<gitlab-bot>
GStreamer issue (Merge request) 827 in gstreamer "buffer: rename new gst_buffer_new_copy() to gst_buffer_new_memdup()" [Api, Opened]
* __tim
merge button seems to do the trick ¯\_(ツ)_/¯
<__tim>
still getting things like this fwiw: WARNING: Uploading artifacts as "archive" to coordinator... failed id=10061560 responseStatus=500 Internal Server Error status=500 token=7xTpLTaY
<kusma>
This is the second time in a row for this MR
<bentiss>
sorry, this happens when minio is a little bit too loaded
<bentiss>
my guess is it'll be better when I migrated all the repos and the db to the new cluster, so we don't end up encrypting the traffic 3 or 4 times
<bentiss>
the other option is to not use minio cluster, but plain minio like before, and rely on ceph to do replication, but I am not sure it'll be better :/
<__tim>
is it possible this affects external runners more?
<__tim>
I seem to be hitting it a lot more ("always" currently with very small sample size) with the gst-htz runners and the gst macos runners
<__tim>
and is it "new" (config changed) or just bad luck/timing?
<bentiss>
__tim: it shouldn't be specific to ext runners. The minio server is only seen by gitlab itself.
<bentiss>
The bad luck might also be related to the size of the artifacts in the pipeline. I saw that it tends to have a spike on cpu usage when sending big (or a lot of) files
<__tim>
and is it a recent change in setup?
<bentiss>
but right now, when you upload, we get: runner -> nginx (old cluster) -> wireguard to server-2 in the new cluster -> wireguard flannel to one of the 2 minio server, and then wireguard over the next minio server
<bentiss>
it's a recent change, mostly because next week the elastic storage I was using on packet is retired, so we have to host our files ourselves
<bentiss>
I need to get rid of the old cluster first, but for that I need to migrate the db and the remaining repos
<__tim>
currently gstreamer CI is pretty much completely broken because we can't get jobs to pass at all from the looks of it
<bentiss>
do you have an idea os the size of the artifacts in this job?
<__tim>
I don't think the integration-test/valgrind jobs have big artefacst
<__tim>
others maybe, but it doesn't seem related to that
<bentiss>
it's more a global think
<bentiss>
when I was mirroring the old artifact server, the load on the servers was between 700 and 800
<bentiss>
now it's on a more norm,al 10-15
<bentiss>
(it's on a 32 threaded/proc machine)
<bentiss>
__tim: there might be something that is problematic, which is that the minio server is not exposed to the outside world. *maybe* this is an issue with hetzner, though I think everything should go through gitlab
<bentiss>
I'll try to have a look at it later today, but can't do much ATM
<__tim>
ok, thanks
<__tim>
I don't understand any of this, I'm just reporting what I'm seeing :)
<__tim>
the macos runners are not on hetzner fwiw, they're on macstadium.com
<gitlab-bot>
GitLab.org issue 285597 in gitlab "Avoid copying objects from one bucket to another for CI artifacts" [Accepting Merge Requests, Ci Artifacts, Category:Continuous Integration, Category:Git Lfs, Object Storage, Devops::Verify, Group::Pipeline Execution, Section::Ops, Technical Debt, Workflow::Planning Breakdown, Opened]
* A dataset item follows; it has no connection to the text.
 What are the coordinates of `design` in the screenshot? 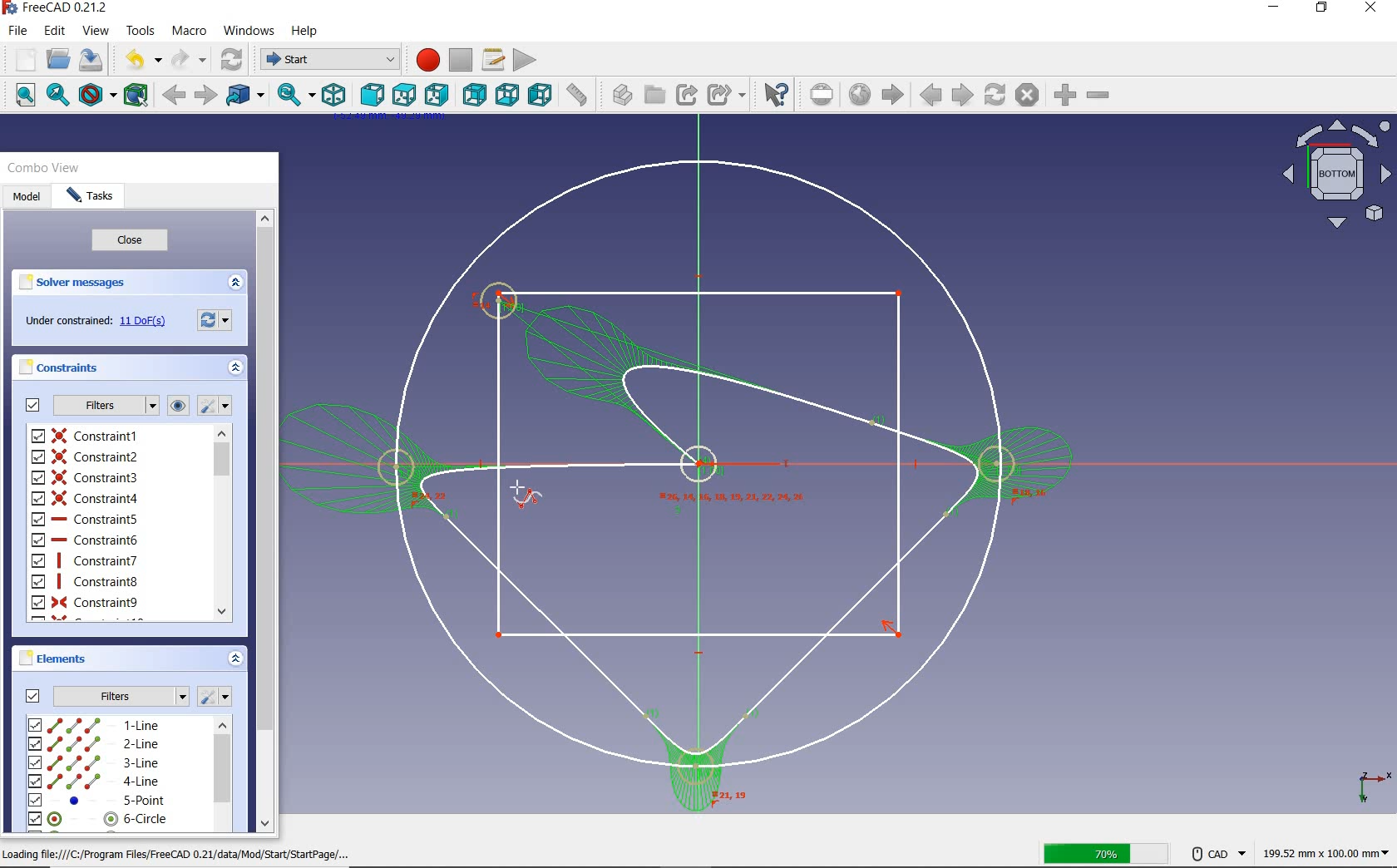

pzanoni has joined #freedesktop
<__tim>
bentiss, 1.14, 17 June, ufff :)
<__tim>
bentiss, thanks for digging
<bentiss>
well, there is a workaround I should be able to put in place now
<bentiss>
__tim: deploying the fix now, we will see tomorrow if this helped (or if we get an other error ;-P )
<__tim>
awesome, thanks a lot
<__tim>
why tomorrow?
<bentiss>
and FWIW, this issue is definitively making sense
<bentiss>
"why tomorrow" -> because I do not see errors in the past 2 hours :)
<bentiss>
the issue makes sense because before we were using a single minio server, so moving a file was just renaming it on the filesystem, while now, it must be actually moving around the file, and it might take more than 60s to do so
<bentiss>
__tim: new config is deployed, feel free to monitor 500s :)
<bentiss>
yeah, though we get a different error this time on the server: "exception.class":"Excon::Error::Timeout","exception.message":"read timeout reached"
<bentiss>
previously it was "exception.class": "Rack::Timeout::RequestTimeoutException", "exception.message": "Request ran for longer than 60000ms"
<bentiss>
__tim: alright added a new env var, *maybe* it'll do something :/
<__tim>
should I retry?
<bentiss>
__tim: yes please
<bentiss>
same thing :(
karolherbst has quit [Remote host closed the connection]